*** Text ***

Geoffrey Lawton Courtnall (born August 18, 1962) is a Canadian former professional ice hockey player who played in the National Hockey League (NHL) from 1983 to 2000. He was the head coach of the Victoria Grizzlies of the British Columbia Hockey League (BCHL) and for the Victoria Vikes of the British Columbia Intercollegiate Hockey League (BCIHL).

Playing career
Geoff Courtnall was signed by the Boston Bruins of the NHL as an undrafted free agent on July 6, 1983. He played for the Bruins from the 1983–84 season to March 8, 1988, when he was traded, along with Bill Ranford, to the Edmonton Oilers for Andy Moog. While in Edmonton, he helped the Oilers win the Stanley Cup in 1988, after facing his old team the Bruins in the finals. About four months later, the Oilers traded Courtnall to the Washington Capitals for Greg Adams. After two seasons in Washington, according to the biography on his 1990 Pro-Set Hockey card, Courtnall requested a trade. Courtnall was traded during the off-season to the St. Louis Blues for Mike Lalor and Peter Zezel.

Courtnall's first nine seasons were spent on five NHL and two AHL clubs, the Hershey Bears and Moncton Golden Flames.

*** Given data ***

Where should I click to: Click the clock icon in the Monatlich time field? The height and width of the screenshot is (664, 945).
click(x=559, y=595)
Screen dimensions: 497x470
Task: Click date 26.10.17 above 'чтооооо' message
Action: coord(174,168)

***

Task statement: Continue the article on Geoff Courtnall's hockey career, which stands above the records, starting right after its final sentence.

Written answer:
After less than a season in St. Louis and at the trade deadline, Courtnall, along with Robert Dirk, Sergio Momesso, Cliff Ronning, and future considerations, was traded to the Vancouver Canucks in exchange for Garth Butcher and Dan Quinn. This trade marked a major turning point for the Canucks as these players were among the core that would lead the Canucks on their run to the 1994 Stanley Cup Finals. Courtnall then played one more season in Vancouver after the Cup run of 1994 and went back to the St. Louis for the start of the 1995–96 season. Courtnall, in his second tenure with the Blues, scored almost 80 goals over five seasons, but only played 30 games over his final two seasons as the result of several concussions, but reached the 1,000 game mark during the 1997–98 season, in which he scored 31 goals in his last full season. After sitting out the last half of the 1998–99 season with a concussion he returned to the lineup the next season. A few games into the 1999–2000 season, he suffered another concussion, which forced his retirement as a result of post-concussion syndrome.

Personal life
Courtnall was born in Victoria, British Columbia, Canada and raised in Duncan, British Columbia. He is the brother of another former NHL player, Russ Courtnall. Geoff's son, Justin, was drafted 210th overall in the 2007 NHL Entry Draft by the Tampa Bay Lightning.

Controversy
In May 1990, while playing for the Capitals, Courtnall was accused of raping a 17-year-old woman outside a bar, alongside teammates Dino Ciccarelli, Scott Stevens, and Neil Sheehy. The court case fell apart, though a spokesperson for the Metropolitan police at the time stated that the police “have sufficient grounds to believe that a criminal offense did occur.”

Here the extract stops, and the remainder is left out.